Start of Provided material

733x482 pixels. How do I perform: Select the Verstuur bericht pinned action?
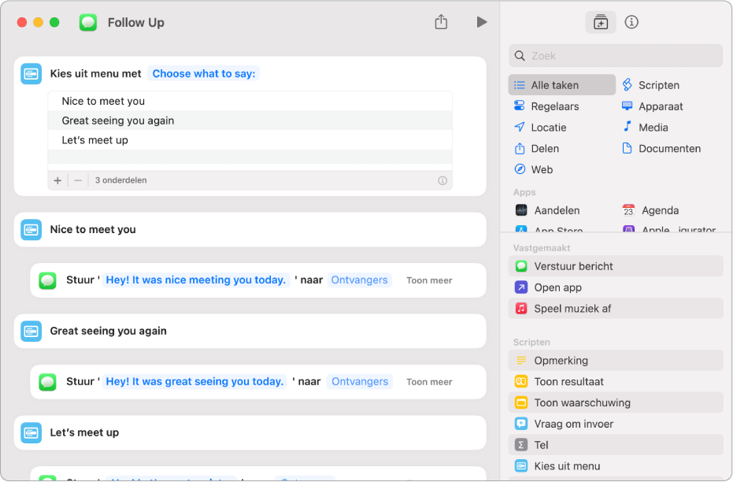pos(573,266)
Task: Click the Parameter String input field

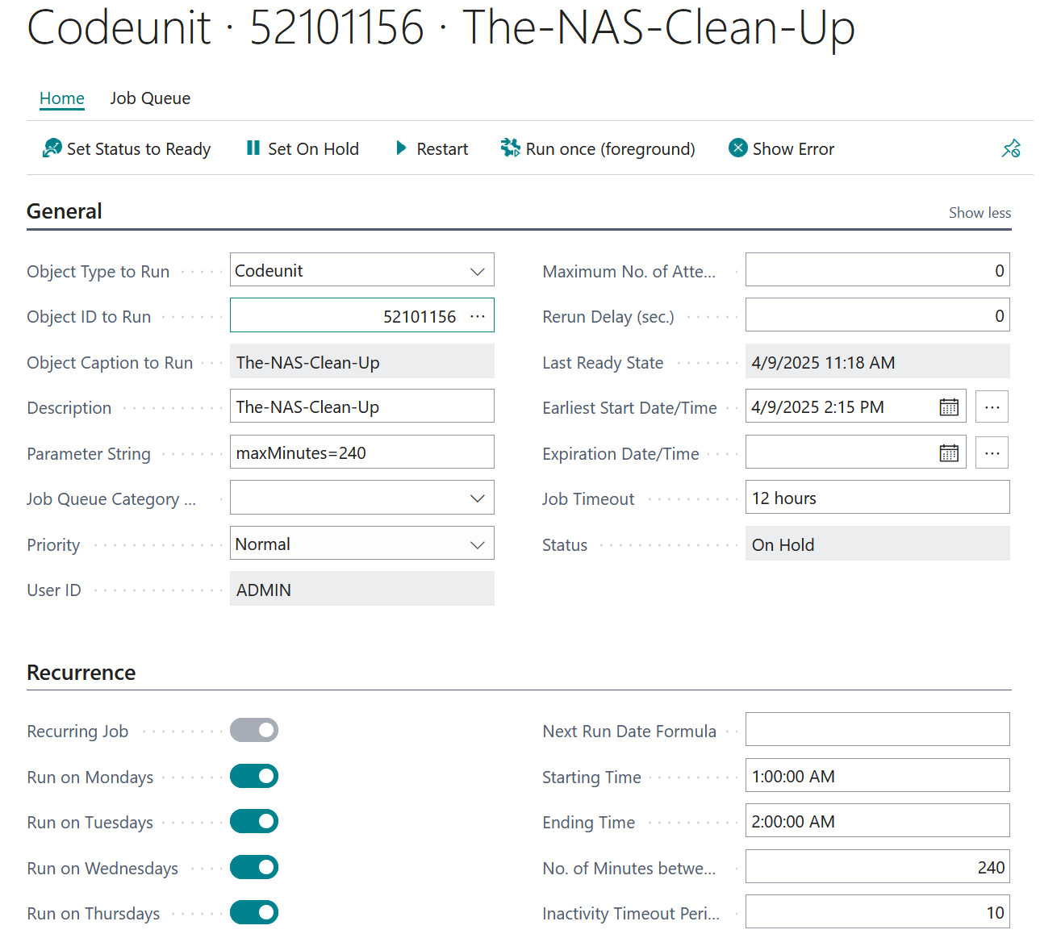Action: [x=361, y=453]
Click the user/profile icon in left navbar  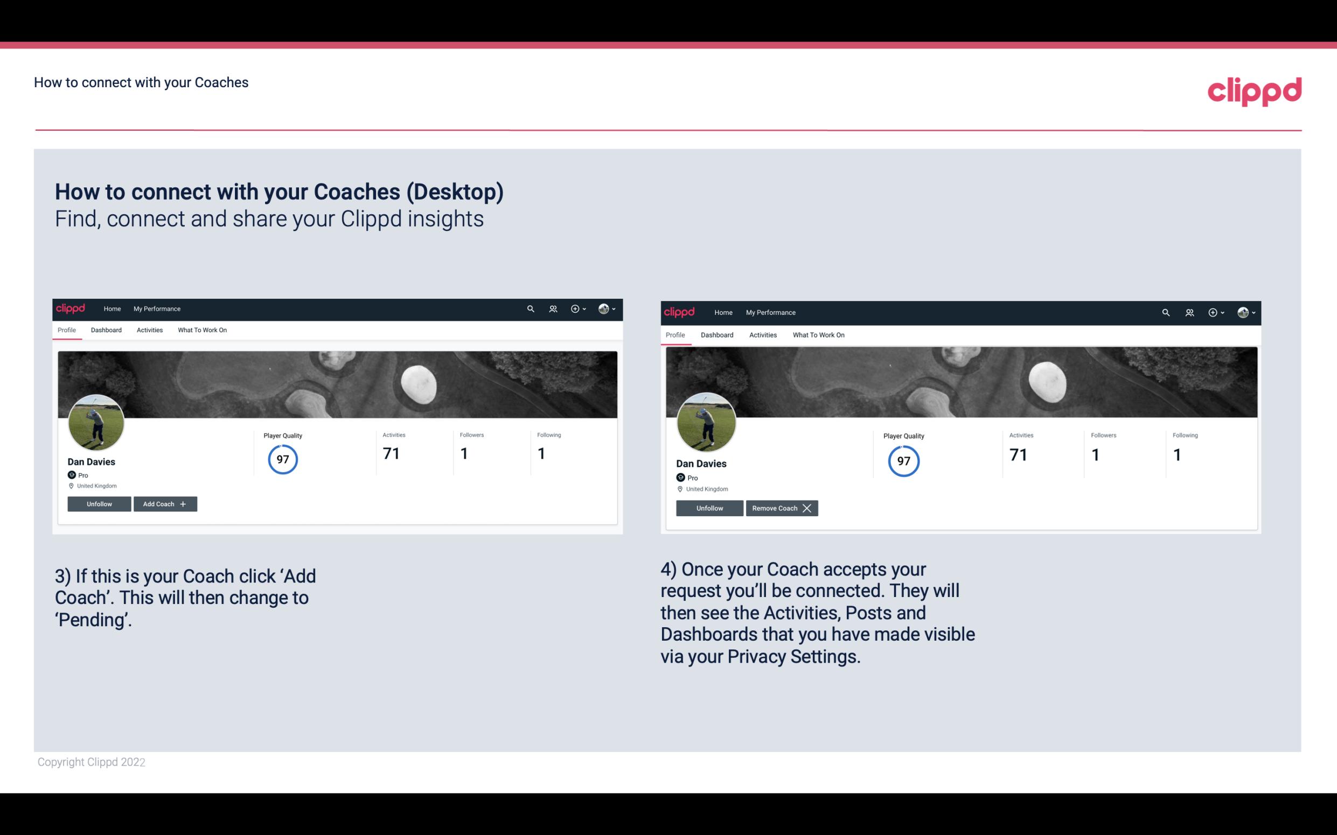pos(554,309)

End of Provided material
Start of Provided material

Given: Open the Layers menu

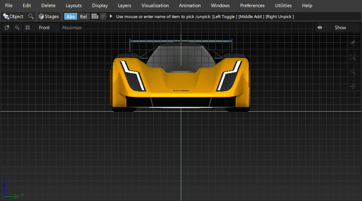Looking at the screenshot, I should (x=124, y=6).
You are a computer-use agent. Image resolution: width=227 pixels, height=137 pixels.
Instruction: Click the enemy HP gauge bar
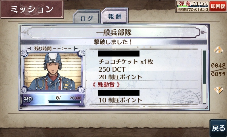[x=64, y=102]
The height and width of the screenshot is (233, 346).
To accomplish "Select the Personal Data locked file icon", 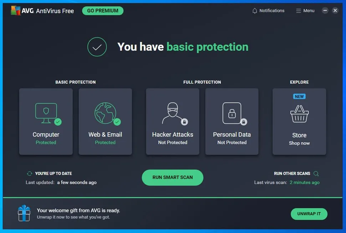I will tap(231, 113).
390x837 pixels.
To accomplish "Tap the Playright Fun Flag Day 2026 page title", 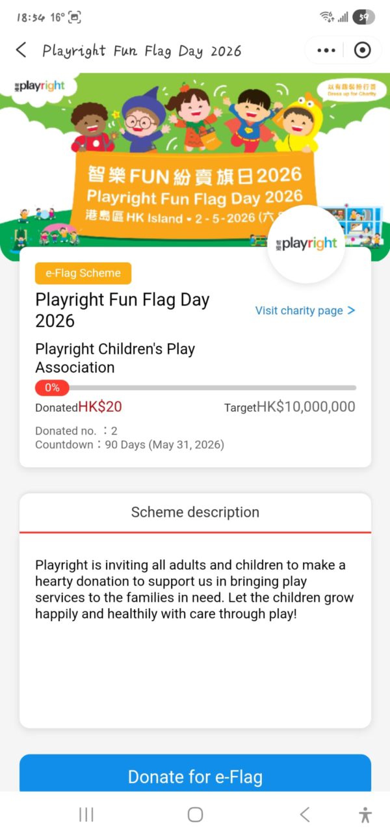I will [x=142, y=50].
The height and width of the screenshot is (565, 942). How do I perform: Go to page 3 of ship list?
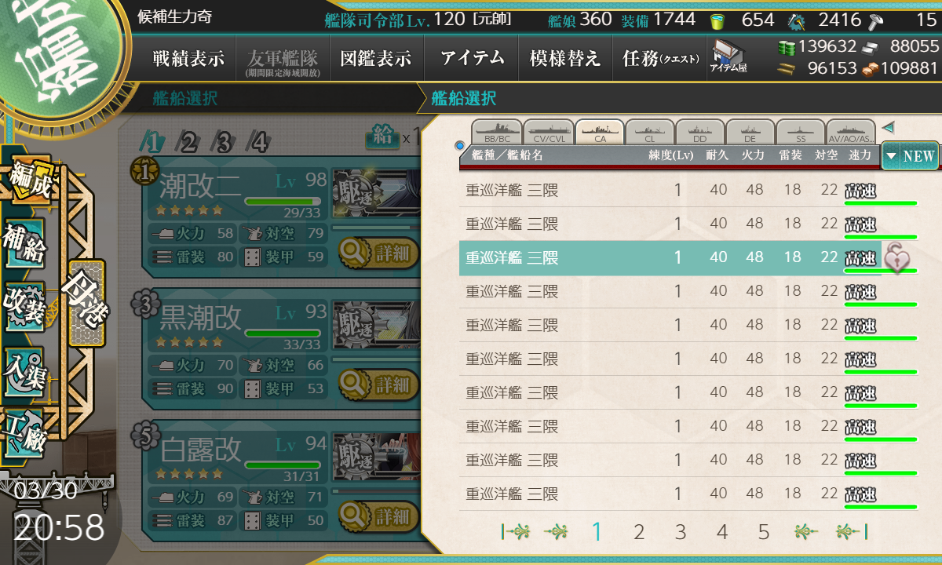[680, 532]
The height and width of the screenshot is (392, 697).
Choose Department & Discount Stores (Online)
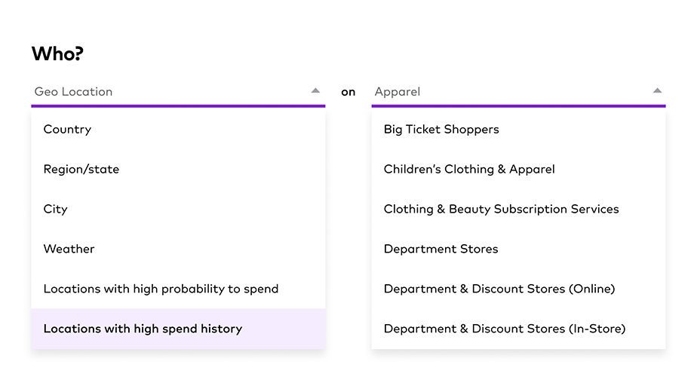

End of Provided material
Start of Provided material

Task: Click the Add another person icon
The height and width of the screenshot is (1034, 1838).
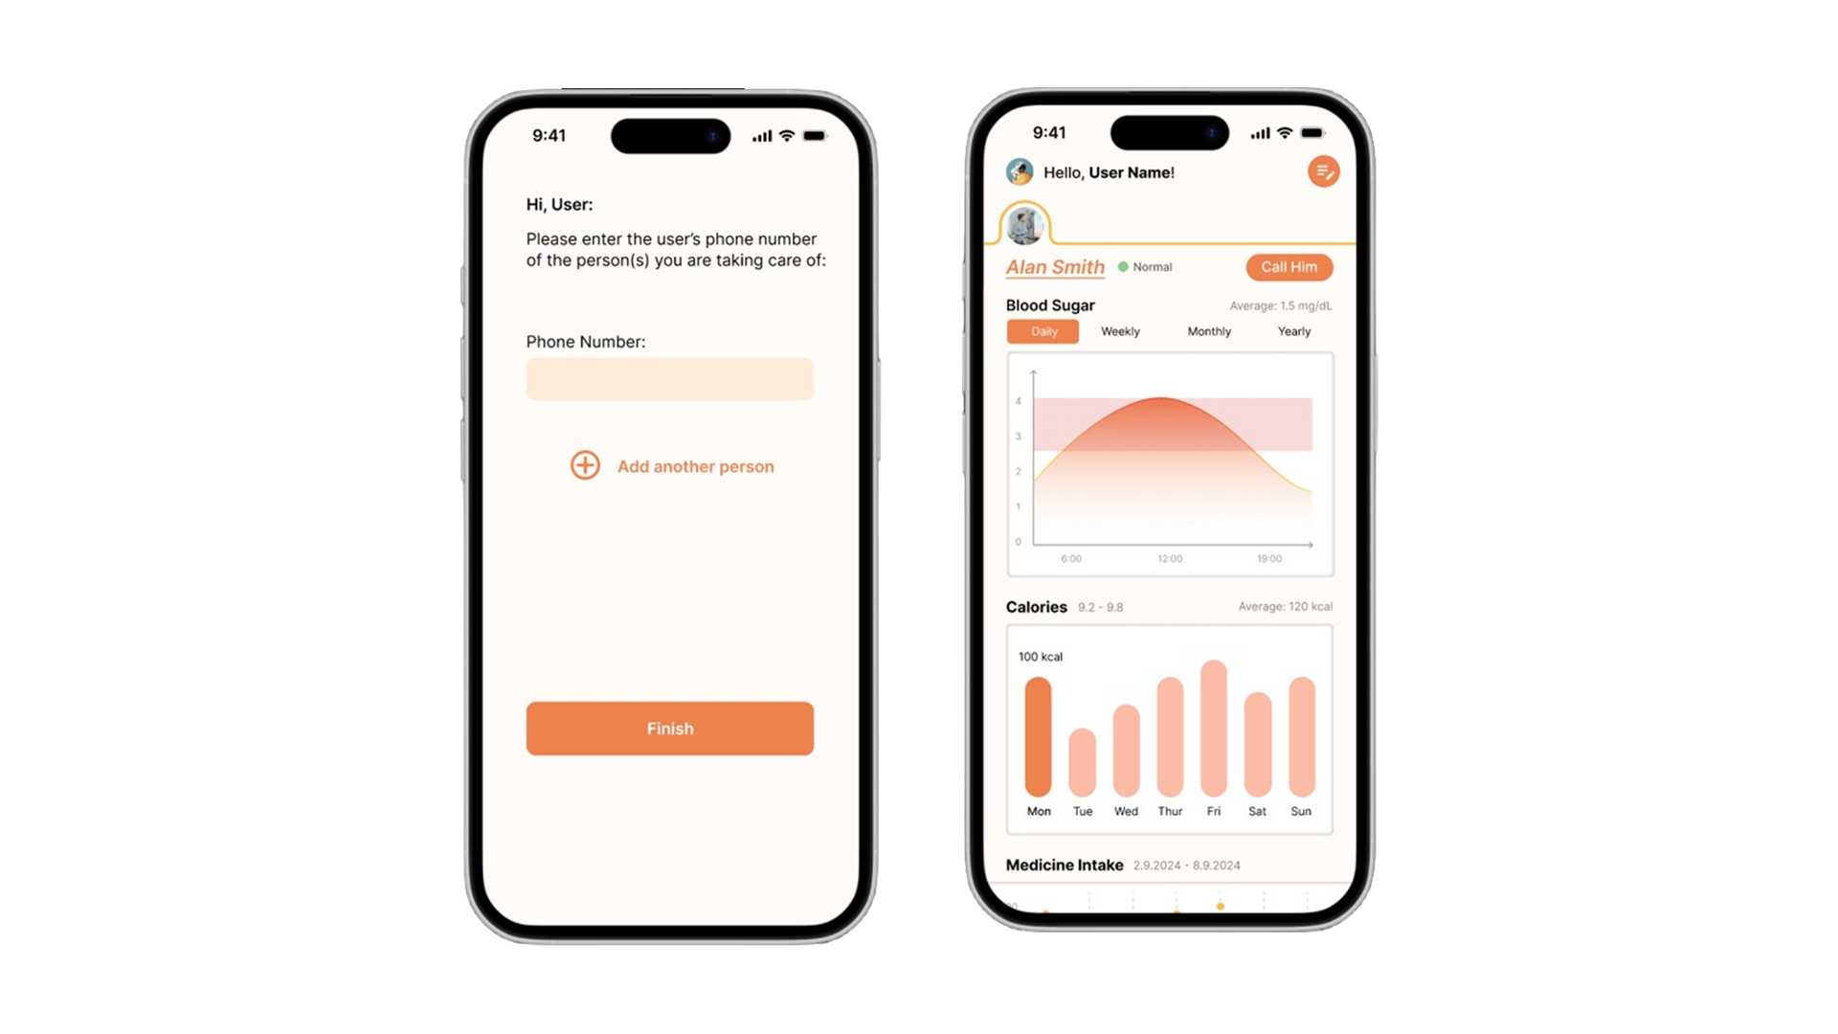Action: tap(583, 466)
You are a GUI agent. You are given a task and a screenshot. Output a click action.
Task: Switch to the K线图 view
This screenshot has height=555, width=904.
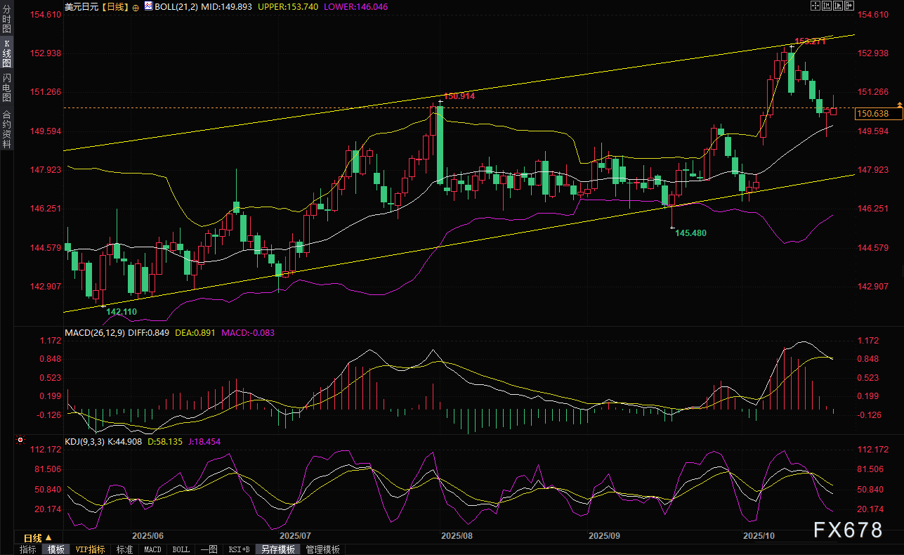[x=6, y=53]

End of Provided material

* [Activity]: Work out how many lines of the records contain the word "agent", and give only that number.

* [Answer space]: 2